Between the Two-State Solution & Israeli Apartheid Week
BY JAIDAA TAHA, ABDALLAH
ABDELDAYEM & MARIAM MANSOUR
@CARAVAN_AUC
Nearly half of surveyed AUCians said they were not aware of Israeli Apartheid Week activities held on campus March 20 to 24. An even greater number – 65 percent – said they did not know about a sit-in held on March 24 in solidarity with the Palestinian people.
The Israeli Apartheid Week is a yearly event that aims to raise awareness about the Israeli occupation and colonization of Palestine and inform people of The Boycott, Divestment and Sanctions Movement (BDS Movement), which is a global campaign attempting to increase economic and political pressure on Israel.
“We’re planning on holding an apartheid week each year, but we are working on a long-term movement which is building up a branch of the BDS movement at AUC,” said Ibrahim Ahmed, construction engineering senior and organizer of the Apartheid Week.
“This is going to be something sustainable that takes place throughout the year to raise awareness about the Palestinian cause and provide ways to boycott Israel effectively,” Ahmed told The Caravan.
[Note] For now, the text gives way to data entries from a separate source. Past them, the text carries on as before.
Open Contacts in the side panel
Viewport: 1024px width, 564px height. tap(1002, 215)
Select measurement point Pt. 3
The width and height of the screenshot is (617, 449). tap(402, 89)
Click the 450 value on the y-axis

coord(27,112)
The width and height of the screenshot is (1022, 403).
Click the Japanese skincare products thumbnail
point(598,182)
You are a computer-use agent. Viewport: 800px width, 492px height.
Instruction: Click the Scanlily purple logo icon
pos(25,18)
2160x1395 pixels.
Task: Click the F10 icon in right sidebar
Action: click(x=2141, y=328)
Meanwhile, director of policy and government relations for Americans for Peace Now Lara Friedman addressed how a two-state- solution is the only viable outcome to the ongoing conflict in a lecture held at AUC earlier that month.
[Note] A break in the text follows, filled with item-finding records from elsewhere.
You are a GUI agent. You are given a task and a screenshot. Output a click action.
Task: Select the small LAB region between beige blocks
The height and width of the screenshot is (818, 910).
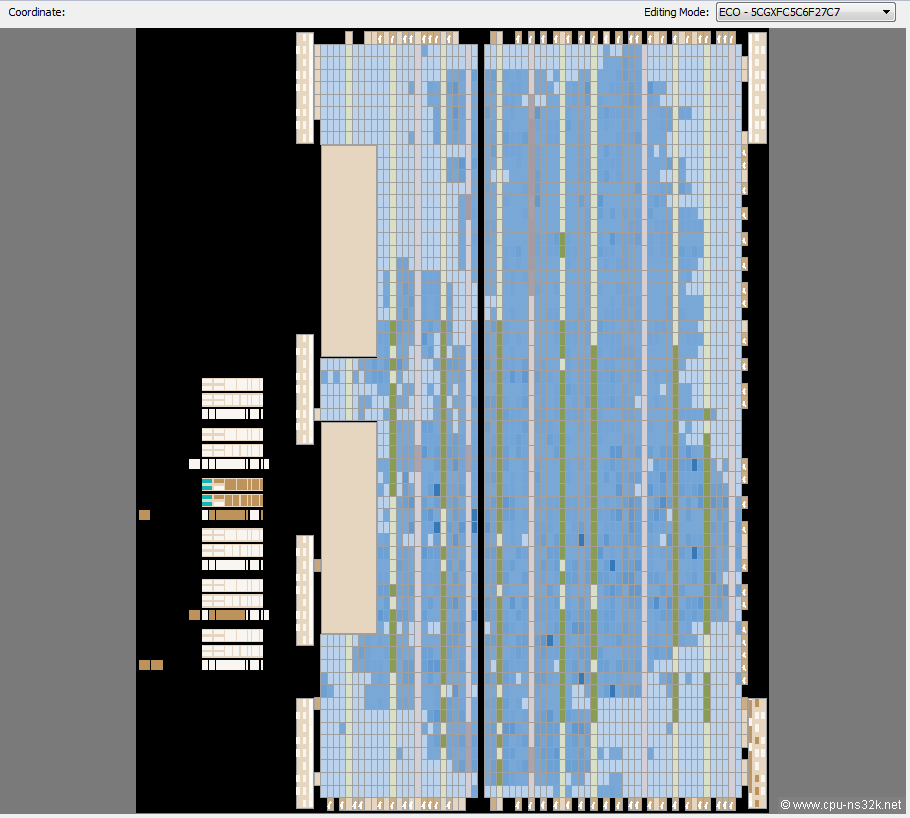coord(348,389)
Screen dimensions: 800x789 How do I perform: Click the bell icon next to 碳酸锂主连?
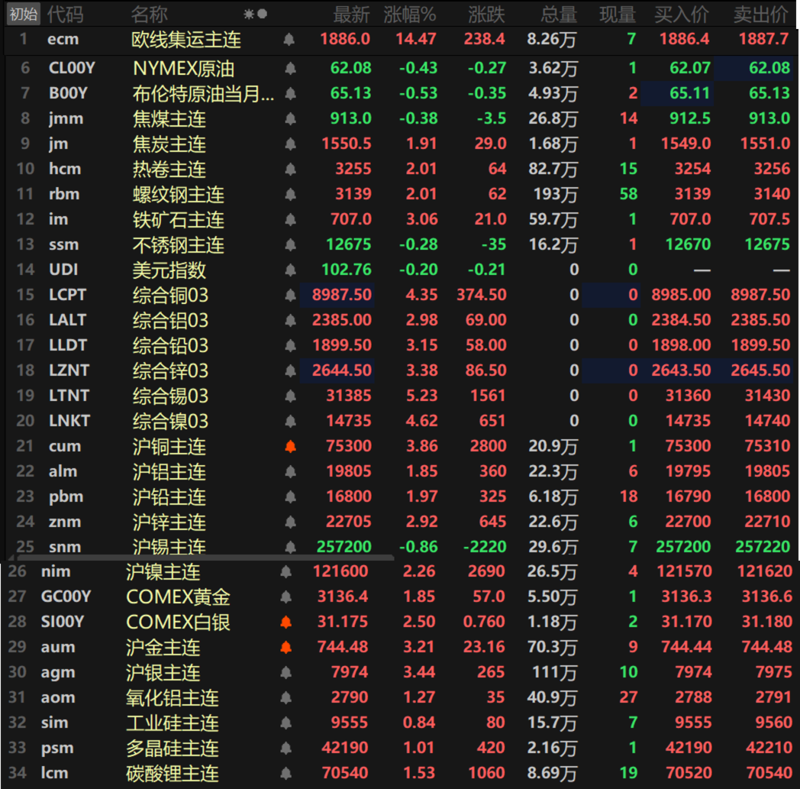click(x=287, y=773)
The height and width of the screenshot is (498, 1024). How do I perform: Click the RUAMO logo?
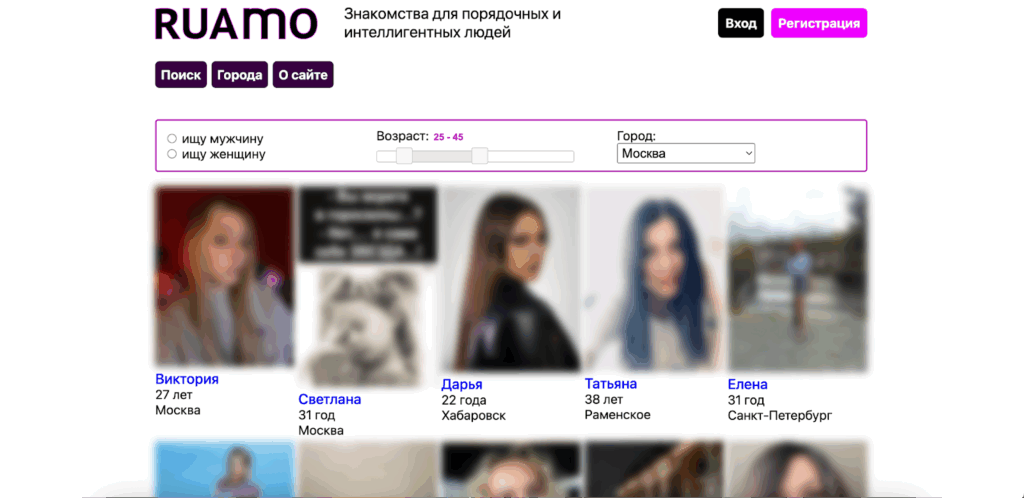click(236, 24)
Since 1967, the Israeli- Palestinian conflict has been one of the major dilemmas in the Middle East.
Americans for Peace Now is an organization initiated by mostly American Jews to monitor the US government’s policies against peace between both Palestine and Israel.
It was mainly founded to raise funds and charitable donations to the organization Peace Now in Israel, but its goals later expanded, Friedman explained.
Friedman described the organization’s mission as a “mirror image” of what its sister organization Peace Now, an Israeli organization which monitors the Israeli government’s policies against peace, raises awareness among the people and mobilizes them in protests to alter these policies.
Having lived in Jerusalem for two years, Friedman illustrated that she felt responsible for tracking the government’s policies, especially that she was raised in a community which is deeply concerned with Israel.
Friedman often dealt with members of congress over the decade of working with Americans for Peace Now. She explained that whether they agree or disagree, she refers to the map, and not her opinion of the West bank settlements.
Since Americans for Peace Now endorses the two-state solution to the conflict, Friedman elaborated that it meant a negotiated agreement between Israel and Palestine. This agreement would lead to two geographically contiguous states, recognized by the world economically and politically.
However, Friedman clarified that people who claim that they support the two-state solution and say that Israel should keep all of Jerusalem, are not supporting the two-state solution.
“They’re either lying to themselves or lying to all of us,” added Friedman referring to the fact that no Palestinian leader would give up Jerusalem.
Nevertheless, Friedman stated that the solution is viable if two leaders who had the courage, political will and ability emerged for negotiations. Although it is difficult and a lot of settlers will be moved, she emphasized that the solution is absolutely doable.
She stated that she did not comprehend how people view the two-state solution as unreachable when the one-state solution is not easily applied either.
Friedman explained that the one-state outcome means urging Palestinians to fight for eternity, as Israelis are never leaving, along with convincing Israelis of the impossibility of erasing the Palestinian nationality.
“If you say it’s going to be one Jewish state river to the sea, you’re living in a fantasy world where there’s going to be perpetual conflict,” said Friedman.
Friedman also rejected the idea of the one-state secular democracy as both groups are hostile to one another, referring to the cases of Ramallah and Tel Aviv where each group live in a non-shared community.
“It’s not a secular struggle fundamentally or a nonnationalistic struggle, it is a struggle between two different peoples who both want and have a right to hold on to their identity,” added Friedman.
Unlike Friedman, Assistant Professor of International Security and Conflict Management in the Department of Public Policy Allison Hodgkins supported the one-state solution to the Israeli-Palestinian conflict.
Hodgkins told The Caravan that UN resolution 242 in 1967 was the base for a two-state solution, which later became an international consensus for the solution of the Arab-Israeli conflict.
However, Hodgkins explained that the resolution was originally made to return the occupied territories to Egypt, Syria and Jordan. Hence, she considers the two-state approach problematic because it is based on a resolution that is irrelevant to the Israeli- Palestinian conflict per se.
Besides, Hodgkins said that she is not sure whether the two-state solution under the Oslo Accords, a peace process between Israel and the Palestinian Liberation Organization, is viable any longer.
She clarified that it might have been implemented in the past by agreements between the Palestinians and the Israelis.
“I think we have come to a point where the facts on the ground have gone beyond what a two-state solution can accommodate,” added Hodgkins.